(Dataset items)
----
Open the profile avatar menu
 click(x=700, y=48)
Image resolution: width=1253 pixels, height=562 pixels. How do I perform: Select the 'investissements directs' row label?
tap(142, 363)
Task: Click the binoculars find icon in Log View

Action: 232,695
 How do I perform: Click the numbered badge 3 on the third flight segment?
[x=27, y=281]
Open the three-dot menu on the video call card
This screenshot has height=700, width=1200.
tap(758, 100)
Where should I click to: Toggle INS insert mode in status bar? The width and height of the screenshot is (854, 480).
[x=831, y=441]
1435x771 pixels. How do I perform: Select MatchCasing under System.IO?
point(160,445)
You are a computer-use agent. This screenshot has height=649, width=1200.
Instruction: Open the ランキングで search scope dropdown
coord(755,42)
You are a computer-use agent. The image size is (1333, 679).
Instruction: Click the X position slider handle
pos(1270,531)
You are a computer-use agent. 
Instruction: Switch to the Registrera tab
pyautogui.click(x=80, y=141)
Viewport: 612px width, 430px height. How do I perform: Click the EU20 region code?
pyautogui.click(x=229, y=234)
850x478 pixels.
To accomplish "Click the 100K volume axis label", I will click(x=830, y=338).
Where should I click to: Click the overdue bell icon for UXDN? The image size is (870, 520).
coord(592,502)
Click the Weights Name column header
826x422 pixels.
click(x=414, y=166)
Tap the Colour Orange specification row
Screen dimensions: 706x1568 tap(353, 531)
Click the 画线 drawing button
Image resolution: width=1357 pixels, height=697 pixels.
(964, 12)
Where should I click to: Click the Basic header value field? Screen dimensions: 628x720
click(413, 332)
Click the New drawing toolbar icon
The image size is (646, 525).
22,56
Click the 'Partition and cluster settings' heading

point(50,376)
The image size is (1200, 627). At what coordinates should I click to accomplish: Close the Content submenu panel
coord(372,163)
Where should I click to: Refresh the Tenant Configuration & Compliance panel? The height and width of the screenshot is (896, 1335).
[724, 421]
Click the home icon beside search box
----
## TASK TO COMPLETE
Keep only the lines from the one containing "1435x771 pixels. How" to the end of the entries, and repeat them exactly.

## TASK RESPONSE
1435x771 pixels. How do I perform: Select MatchCasing under System.IO?
point(160,445)
You are a computer-use agent. This screenshot has height=649, width=1200.
Instruction: Open the ランキングで search scope dropdown
coord(755,42)
You are a computer-use agent. The image size is (1333, 679).
Instruction: Click the X position slider handle
pos(1270,531)
You are a computer-use agent. 
Instruction: Switch to the Registrera tab
pyautogui.click(x=80, y=141)
Viewport: 612px width, 430px height. How do I perform: Click the EU20 region code?
pyautogui.click(x=229, y=234)
850x478 pixels.
To accomplish "Click the 100K volume axis label", I will click(x=830, y=338).
Where should I click to: Click the overdue bell icon for UXDN? The image size is (870, 520).
coord(592,502)
Click the Weights Name column header
826x422 pixels.
click(x=414, y=166)
Tap the Colour Orange specification row
Screen dimensions: 706x1568 tap(353, 531)
Click the 画线 drawing button
Image resolution: width=1357 pixels, height=697 pixels.
(964, 12)
Where should I click to: Click the Basic header value field? Screen dimensions: 628x720
click(413, 332)
Click the New drawing toolbar icon
The image size is (646, 525).
22,56
Click the 'Partition and cluster settings' heading

point(50,376)
The image size is (1200, 627). At what coordinates should I click to accomplish: Close the Content submenu panel
coord(372,163)
Where should I click to: Refresh the Tenant Configuration & Compliance panel? The height and width of the screenshot is (896, 1335).
[724, 421]
Click the home icon beside search box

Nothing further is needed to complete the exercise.